Some people think that the cost is a reason to do away with mandatories so we have this oddity – for the first time in 5 years this administration finally found one area of federal spending that it wants to cut and that’s prison expense.

Perhaps in an era of voluntary guidelines the first place to think about cutting expenses on sentencing would be abolishing the Sentencing Commission. Private parties can analyze this data and issue reports just as well and taxpayers won’t have to fund an entity that favors retroactive leniency at various opportunities.

The sentencing disparities that exist today are not due to mandatory minimum sentences which existed both before Booker and after. In fact congress has reduced mandatory minimum sentences since Booker. Rather the disparities are due primarily to the Supreme Court’s Booker decision that made the sentencing guidelines advisory.

Sentences imposed now turn on which judge the offender appears before, the quality of the lawyer and other factors that produce disparity before the Sentencing Reform Act are now creeping back into sentencing.

The Sentencing Commission in December issued a report that compared sentences of African Americans and white males at a time the guidelines were still mandatory until now where they are advisory only. For cases overall when the guidelines were mandatory African American males served 11.5% longer sentences than white males. Now that the guidelines are advisory African American males serve 19.5% longer sentences than white males.

In firearm cases African American men receive sentences that were 6% longer than white men when guidelines were mandatory. Today African American men receive sentences 10% longer than whites for these crimes.

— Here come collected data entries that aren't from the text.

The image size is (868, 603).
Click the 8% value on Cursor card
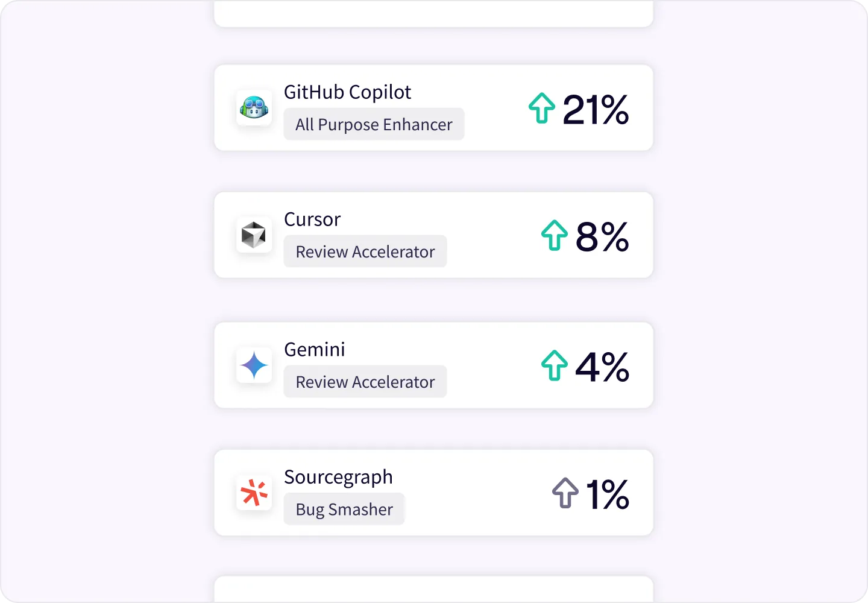(602, 237)
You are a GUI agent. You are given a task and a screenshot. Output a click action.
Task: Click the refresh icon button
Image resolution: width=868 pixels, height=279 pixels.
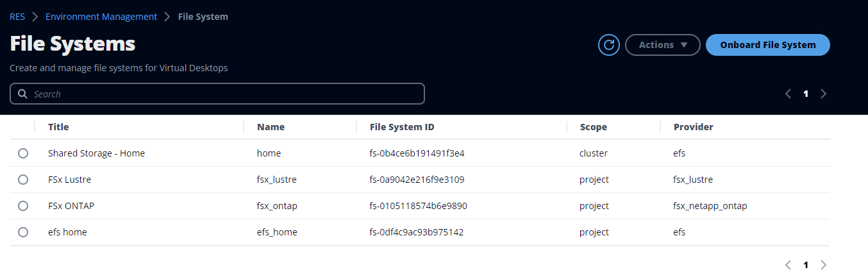coord(609,45)
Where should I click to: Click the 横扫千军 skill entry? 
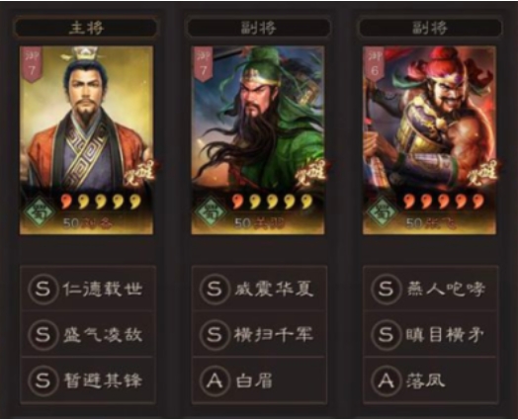pyautogui.click(x=259, y=334)
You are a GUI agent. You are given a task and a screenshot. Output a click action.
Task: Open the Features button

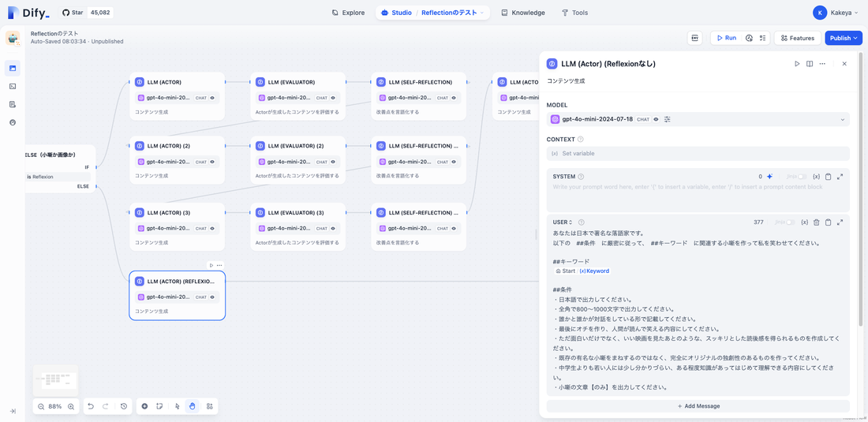coord(797,38)
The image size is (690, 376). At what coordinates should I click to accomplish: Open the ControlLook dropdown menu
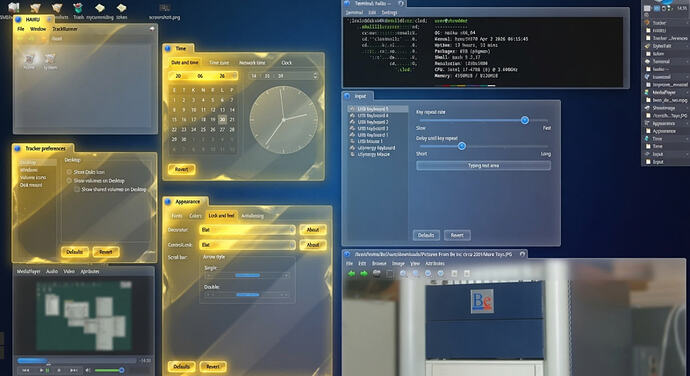click(247, 244)
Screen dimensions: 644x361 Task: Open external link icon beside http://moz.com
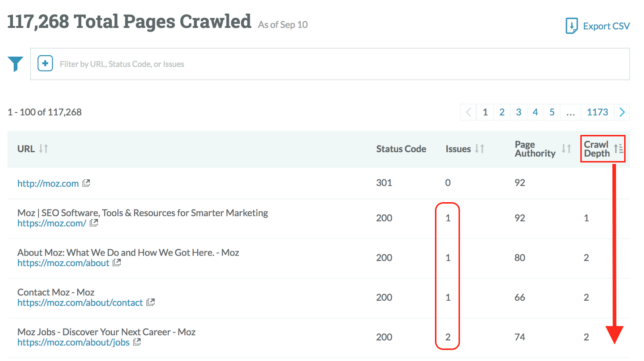pos(86,183)
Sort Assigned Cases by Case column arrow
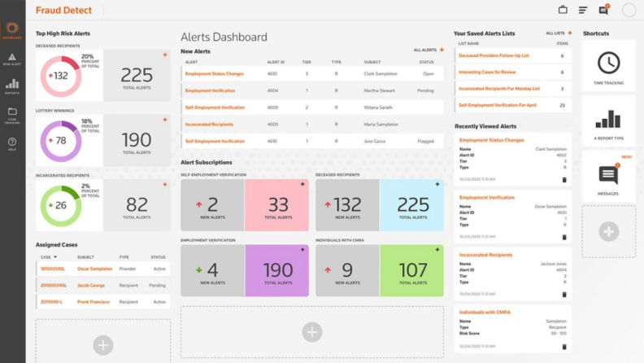Screen dimensions: 644x363 (56, 256)
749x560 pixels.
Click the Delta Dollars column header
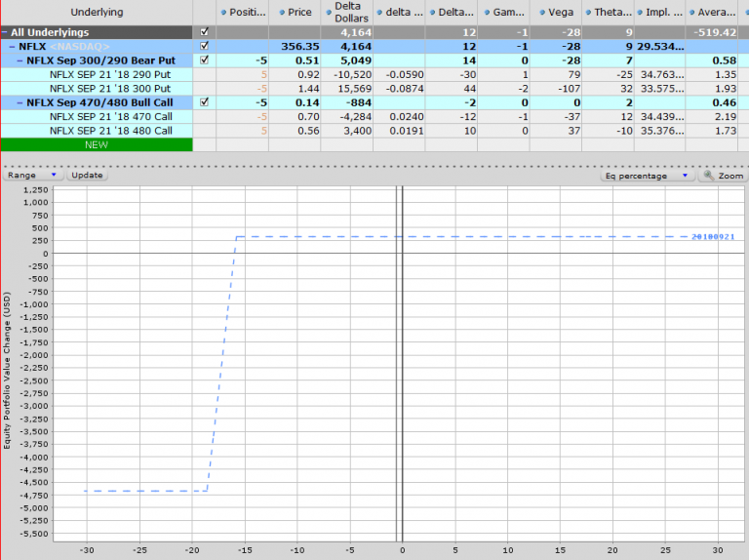pyautogui.click(x=347, y=13)
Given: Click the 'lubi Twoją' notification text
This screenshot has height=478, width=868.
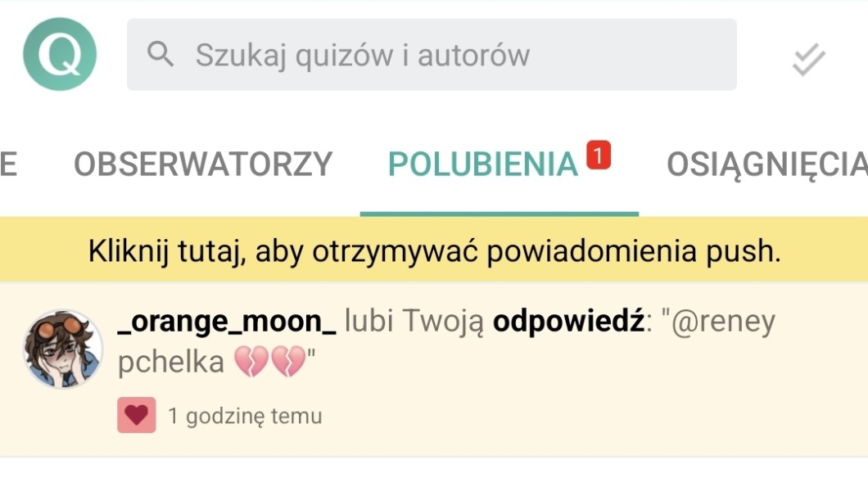Looking at the screenshot, I should pyautogui.click(x=414, y=322).
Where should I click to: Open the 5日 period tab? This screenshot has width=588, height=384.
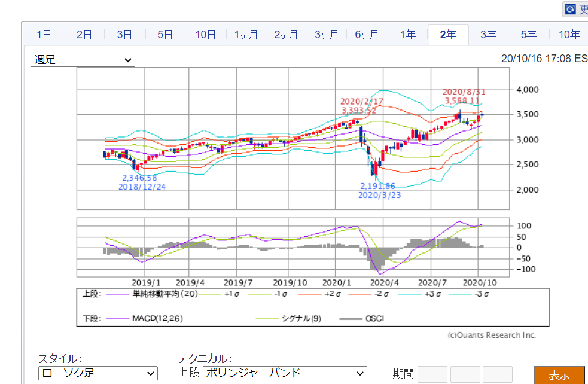coord(165,35)
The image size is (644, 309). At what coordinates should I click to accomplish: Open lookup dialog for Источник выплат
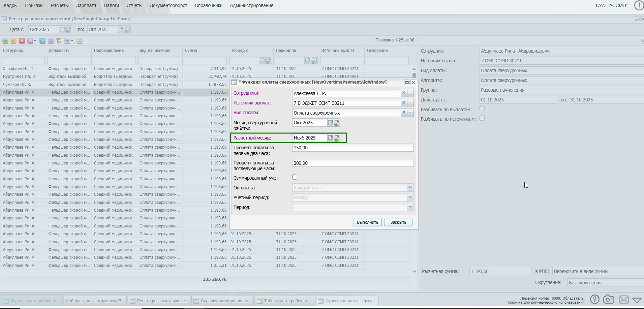pos(410,103)
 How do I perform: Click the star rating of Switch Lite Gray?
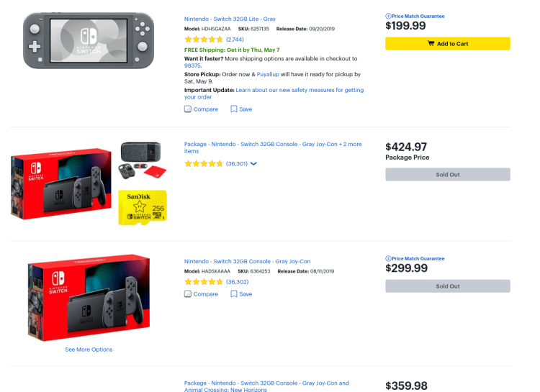click(x=204, y=39)
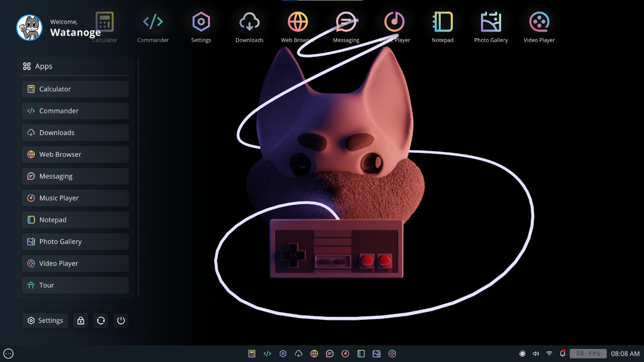Open the Calculator icon in the taskbar
The width and height of the screenshot is (644, 362).
click(x=252, y=353)
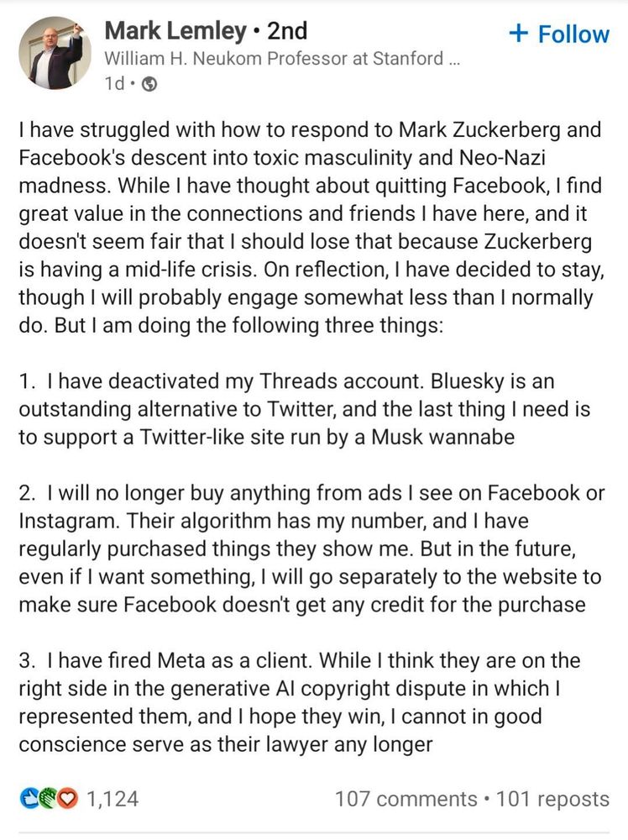The height and width of the screenshot is (840, 628).
Task: Click Mark Lemley's profile photo
Action: (54, 53)

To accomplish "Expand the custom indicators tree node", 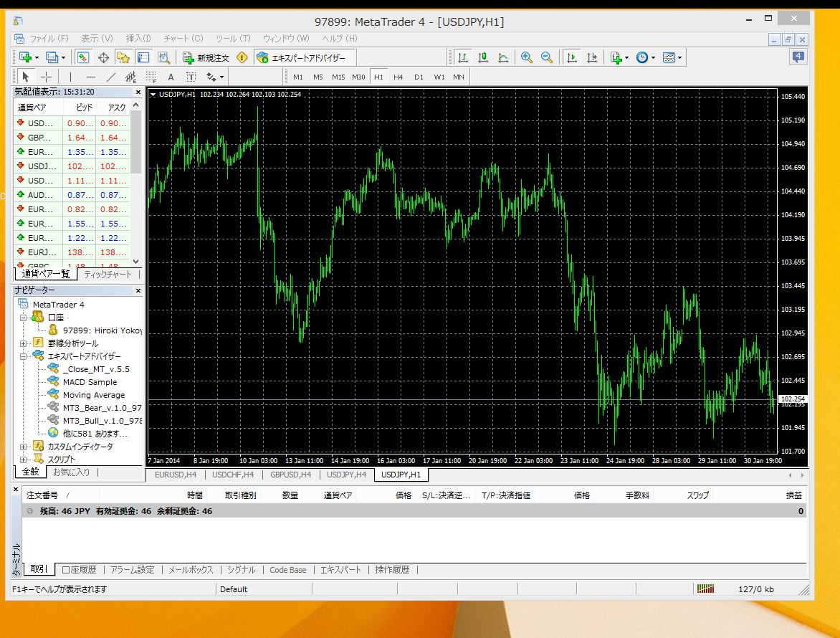I will pyautogui.click(x=23, y=447).
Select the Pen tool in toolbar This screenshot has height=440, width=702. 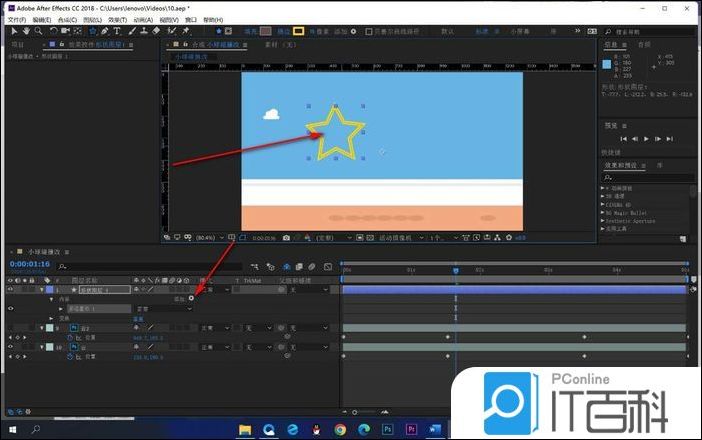click(x=105, y=31)
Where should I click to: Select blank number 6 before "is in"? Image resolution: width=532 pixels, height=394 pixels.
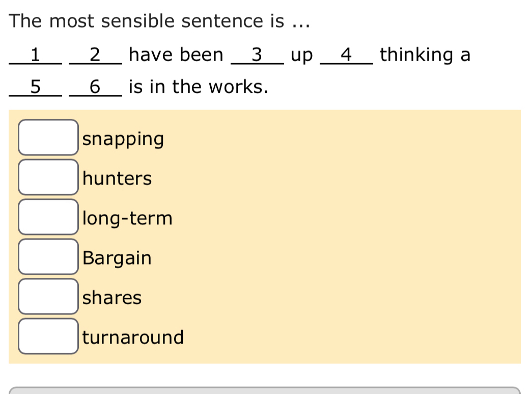pyautogui.click(x=94, y=87)
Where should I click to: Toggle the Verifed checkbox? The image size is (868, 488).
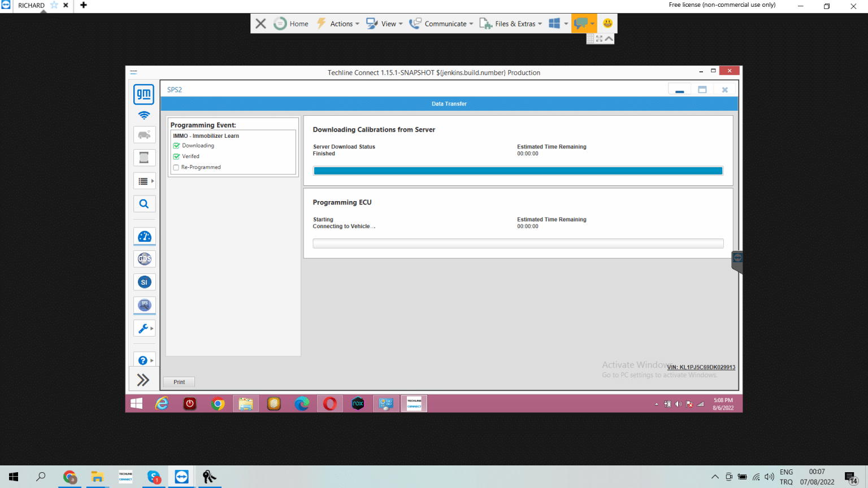point(176,156)
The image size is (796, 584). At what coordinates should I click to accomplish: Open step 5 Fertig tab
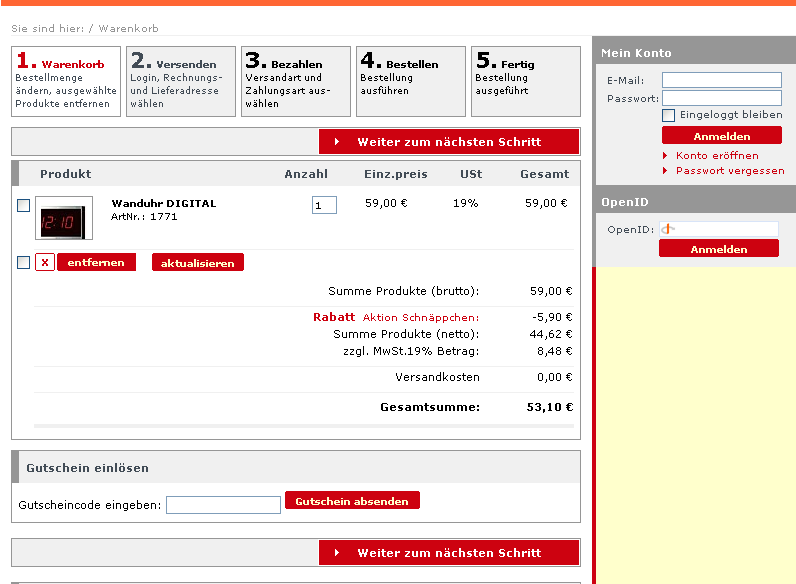(x=526, y=81)
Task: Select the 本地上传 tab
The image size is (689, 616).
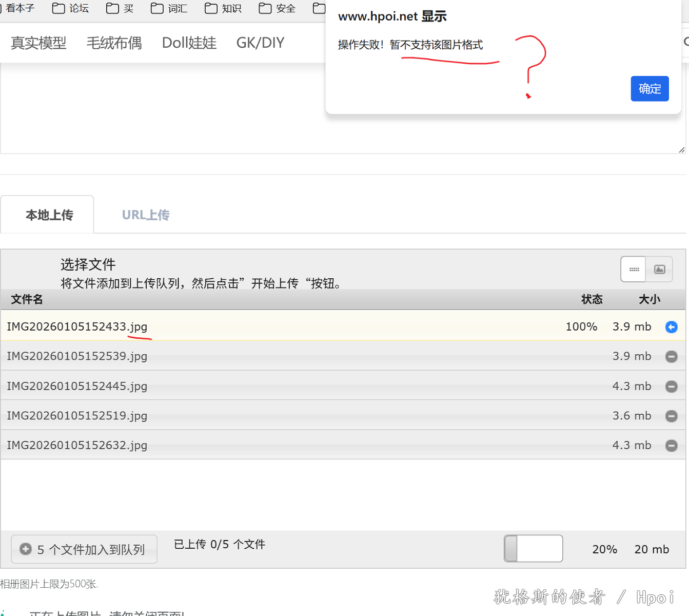Action: (49, 215)
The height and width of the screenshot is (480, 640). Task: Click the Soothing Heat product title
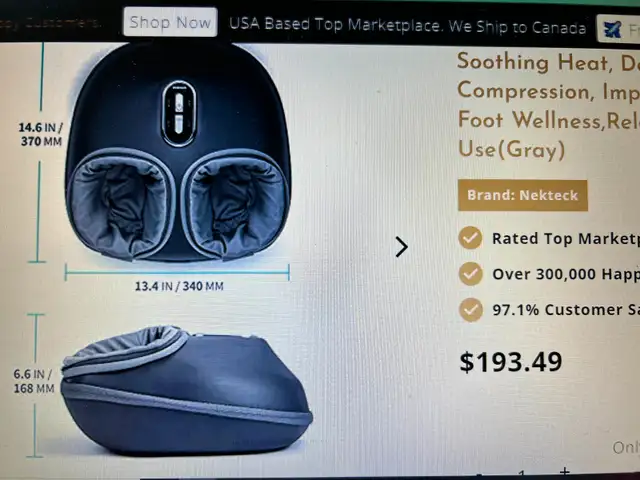[548, 105]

For drug trafficking African American men receive sentences that were 9% longer than white men in 2005 but since the guidelines were made advisory they now receive sentences that are 13% longer.

As the Sentencing Commission concluded, “Although sentence length for both black males and female offenders and white male and female offenders have decreased over time white offenders’ sentence length has decreased more than black offenders’ sentence length.”

We should certainly continue to examine federal sentencing policies. We may decide that the length of some mandatory minimum sentences should be adjusted up or down but there are two areas in which we ought to consider adding new mandatory minimum sentences because federal judges are departing downward from guidelines excessively. These are financial crimes and child pornography possession. We should consider imposing mandatory minimum sentences for these offenses.

Mandatory minimum sentences are not as inflexible as they are often characterized. According to the Sentencing Commission almost one-half of the offenders convicted of an offense carrying a mandatory minimum sentence are not given such sentences.

We hear over and over again that mandatory minimum sentences are not “one size fits all” or that they are unfair. We hear that low-level and first offenders always receive harsh sentences and that’s not so.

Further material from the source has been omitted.